#### DATASET ROWS:

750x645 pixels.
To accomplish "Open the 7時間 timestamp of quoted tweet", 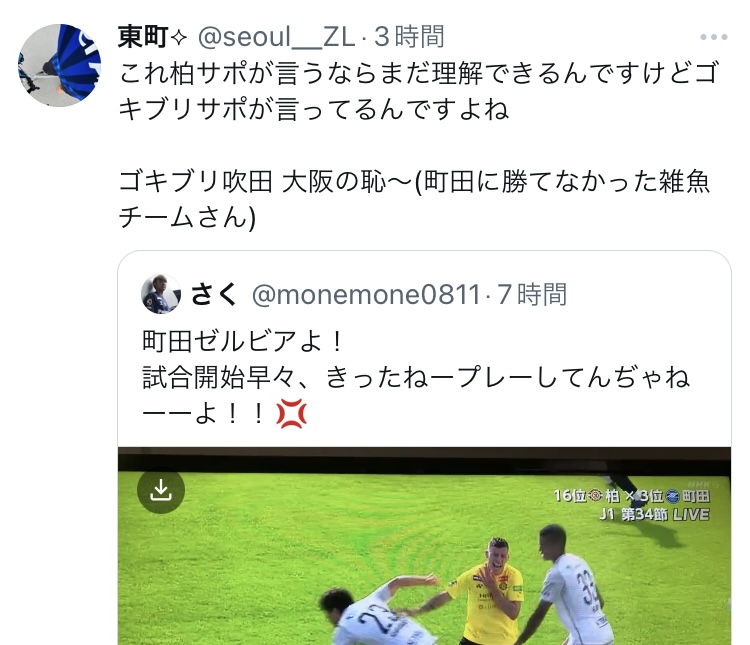I will pos(532,294).
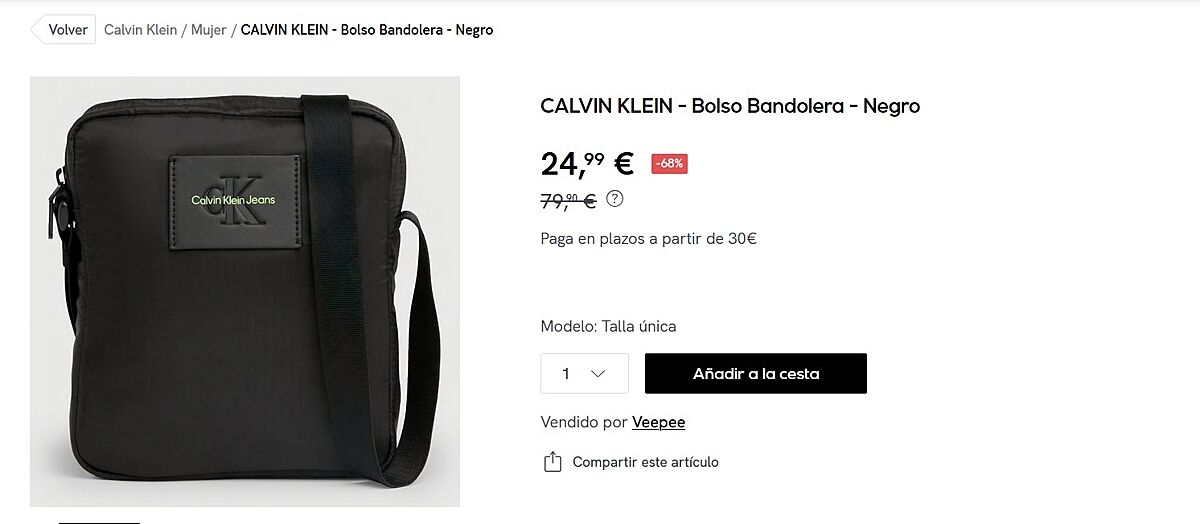Open the Veepee seller link
The image size is (1200, 524).
coord(658,422)
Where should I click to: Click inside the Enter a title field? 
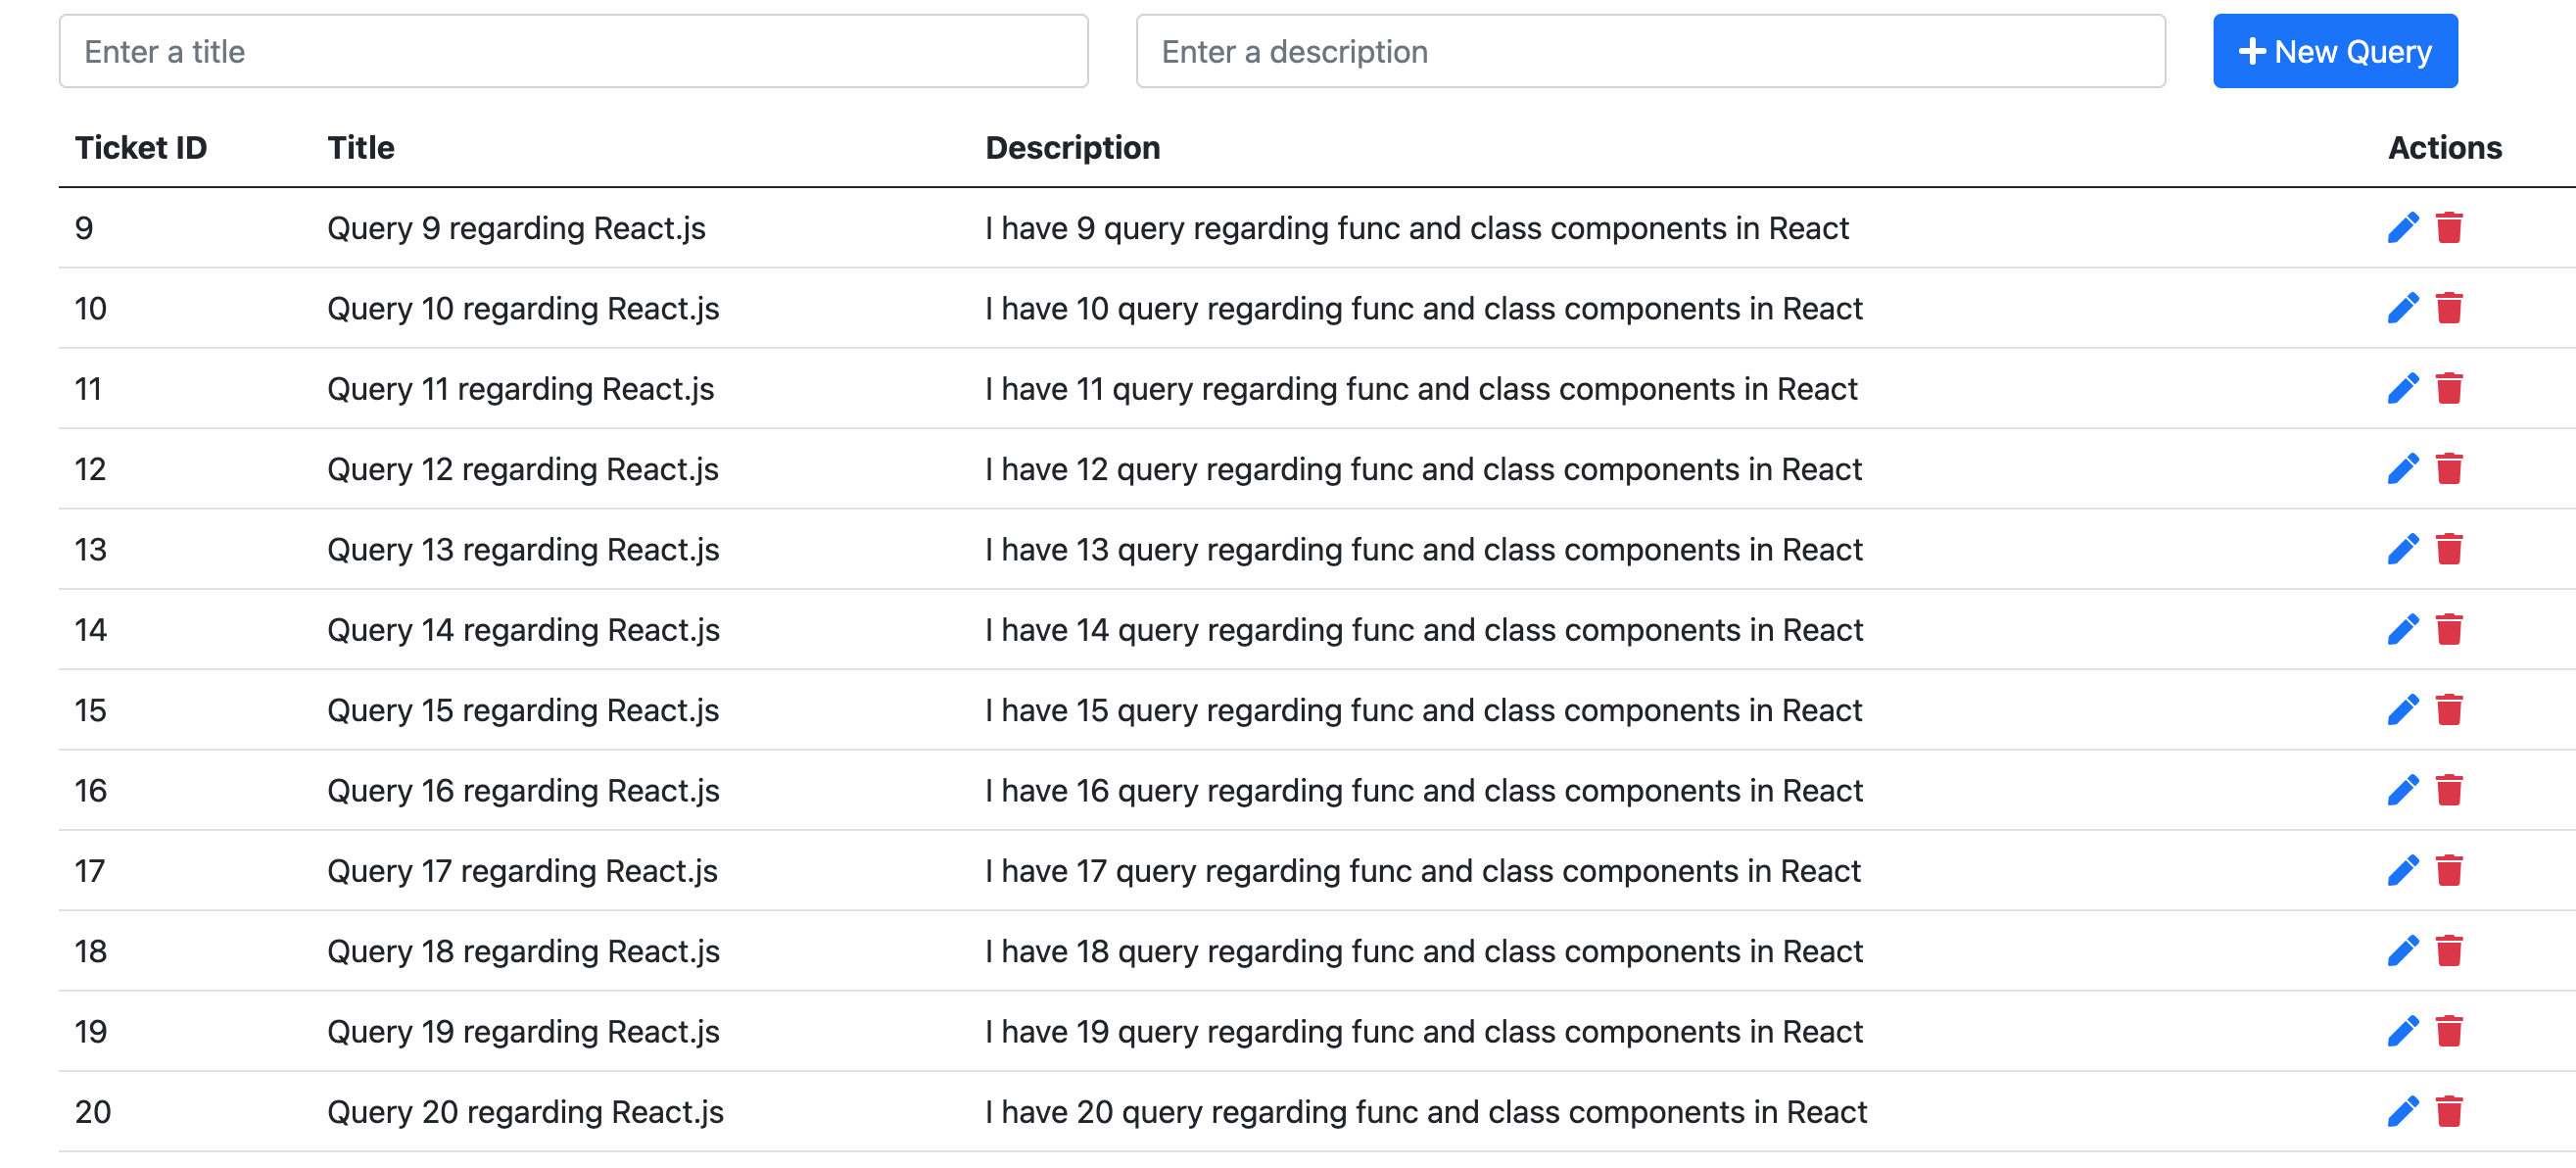tap(575, 50)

#### WHAT NEEDS TO BE DONE:
Format the records from the line with "Where should I" through the end of the records as a two-column CSV with the columns instruction and response. Give one row per record, with its text and its answer each in a single quoted field and line breaks turned into spaces, and leave the pictures out.

#### EXERCISE SOLUTION:
instruction,response
"Where should I click to: Click inside the Enter a title field?","tap(575, 50)"